Environmental group takes aim at chemical recycling of plastics
A report from activist organization GAIA claims processing strategies that have been heavily promoted by the polymer industry amount to a “greenwashing tactic” undermining efforts to ban single-use plastics.
Global Alliance for Incinerator Alternatives (GAIA), a group that opposes waste-to-energy facilities, released a paper today criticizing a family of technologies known as either “chemical recycling” or “advanced recycling.”
As opposed to the traditional process of shredding, melting and molding plastics into new products, chemical recycling uses different processes to break plastics down into other chemicals, which can be used to make fuels, new plastics or many other products.
The American Chemistry Council (ACC) says advanced recycling is a complement to mechanical recycling that can help divert difficult-to-recycle plastics away from landfills to create new products, including food-contact packaging. Earlier this year, the U.S. Department of Energy announced it would put millions of dollars behind research into chemical recycling technologies. And last year, Closed Loop Partners released a report on the chemical recycling market to encourage investments in the sector.
But in a new paper and accompanying press release, Berkeley, Calif.-headquartered GAIA claims chemical recycling is more focused on converting plastics into fuels, which are then burned. Because of where those incinerators are located, low-income communities and communities of color are particularly impacted, GAIA said.
“Sound engineering practice and common sense shows that chemical recycling is not the answer to society’s problem of plastic waste,” Andrew Neil Rollinson, who wrote a June 2020 technical assessmentof chemical recycling, stated in the press release. “It represents a dangerous distraction from the need for governments to ban single-use and unnecessary plastics, while simultaneously locking society into a ‘business as usual’ future of more oil and gas consumption.”
The U.S. House of Representatives Select Committee on the Climate Crisis in late June released a “Congressional Action Plan for a Clean Energy Economy and a Healthy, Resilient, and Just America.” Among many other recommended steps, the 547-page document produced by Democrats in the House endorses infrastructure “to chemically recycle certain materials into original molecular building blocks.”
But GAIA urged elected officials not to support chemical recycling.

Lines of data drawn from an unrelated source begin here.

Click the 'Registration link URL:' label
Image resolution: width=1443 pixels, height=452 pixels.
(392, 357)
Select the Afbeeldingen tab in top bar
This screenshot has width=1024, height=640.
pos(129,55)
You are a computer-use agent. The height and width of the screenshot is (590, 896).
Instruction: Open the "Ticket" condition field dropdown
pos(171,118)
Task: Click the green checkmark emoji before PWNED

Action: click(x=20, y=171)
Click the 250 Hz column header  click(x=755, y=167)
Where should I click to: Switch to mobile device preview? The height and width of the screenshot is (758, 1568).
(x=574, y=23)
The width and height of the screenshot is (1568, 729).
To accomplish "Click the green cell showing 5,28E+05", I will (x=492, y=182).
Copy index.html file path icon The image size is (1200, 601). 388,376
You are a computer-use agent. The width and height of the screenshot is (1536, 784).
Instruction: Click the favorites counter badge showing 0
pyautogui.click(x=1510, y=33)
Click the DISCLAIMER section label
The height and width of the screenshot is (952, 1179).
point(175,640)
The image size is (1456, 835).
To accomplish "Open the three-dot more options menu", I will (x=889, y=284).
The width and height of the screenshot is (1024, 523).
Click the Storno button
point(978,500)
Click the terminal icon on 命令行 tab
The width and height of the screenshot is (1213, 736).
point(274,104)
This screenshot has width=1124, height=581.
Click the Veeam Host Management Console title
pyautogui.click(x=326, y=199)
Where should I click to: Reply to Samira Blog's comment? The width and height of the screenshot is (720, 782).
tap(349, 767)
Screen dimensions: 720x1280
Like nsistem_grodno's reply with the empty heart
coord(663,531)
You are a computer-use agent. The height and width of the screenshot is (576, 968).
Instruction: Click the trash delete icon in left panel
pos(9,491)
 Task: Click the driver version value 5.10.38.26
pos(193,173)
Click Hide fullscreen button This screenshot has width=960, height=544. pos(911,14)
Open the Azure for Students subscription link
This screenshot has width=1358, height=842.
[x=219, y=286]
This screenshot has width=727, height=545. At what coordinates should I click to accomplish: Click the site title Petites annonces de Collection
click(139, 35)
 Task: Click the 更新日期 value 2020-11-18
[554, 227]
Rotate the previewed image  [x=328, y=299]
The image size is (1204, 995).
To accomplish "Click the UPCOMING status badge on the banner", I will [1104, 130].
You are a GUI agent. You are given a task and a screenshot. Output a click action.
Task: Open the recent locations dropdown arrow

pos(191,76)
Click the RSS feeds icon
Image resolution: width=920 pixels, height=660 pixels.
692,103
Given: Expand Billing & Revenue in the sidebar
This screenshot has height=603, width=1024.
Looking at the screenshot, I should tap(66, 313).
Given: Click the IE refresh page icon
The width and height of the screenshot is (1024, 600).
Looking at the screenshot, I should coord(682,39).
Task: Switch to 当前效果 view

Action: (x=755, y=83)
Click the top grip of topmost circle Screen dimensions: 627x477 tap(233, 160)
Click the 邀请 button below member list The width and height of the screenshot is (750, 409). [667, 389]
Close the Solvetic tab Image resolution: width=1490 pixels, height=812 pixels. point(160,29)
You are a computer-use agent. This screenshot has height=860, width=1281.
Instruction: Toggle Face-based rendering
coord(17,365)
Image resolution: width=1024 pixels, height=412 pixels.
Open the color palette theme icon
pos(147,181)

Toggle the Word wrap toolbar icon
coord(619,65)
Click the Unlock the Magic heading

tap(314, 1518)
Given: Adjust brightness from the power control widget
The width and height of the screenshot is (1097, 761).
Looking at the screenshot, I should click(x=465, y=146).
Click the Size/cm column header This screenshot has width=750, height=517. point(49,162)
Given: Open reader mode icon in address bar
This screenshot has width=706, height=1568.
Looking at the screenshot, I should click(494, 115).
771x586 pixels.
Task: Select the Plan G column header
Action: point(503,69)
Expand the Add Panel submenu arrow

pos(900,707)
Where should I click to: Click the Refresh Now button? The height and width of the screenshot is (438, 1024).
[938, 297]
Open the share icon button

“Plastics are the new villain of the climate fight, and elected officials can’t fall for industry’s claims that they have a silver bullet solution, especially when the evidence does not back up those claims,” Denise Patel, GAIA’s US/Canada program director, stated in the release. “With the rising crises of climate change, pollution, and economic insecurity under the backdrop of a global pandemic, we have no more time or money to waste on dangerous tech-fixes. Policymakers need to fight climate change at the source, by pursuing policies that place limits on production and support zero waste systems.”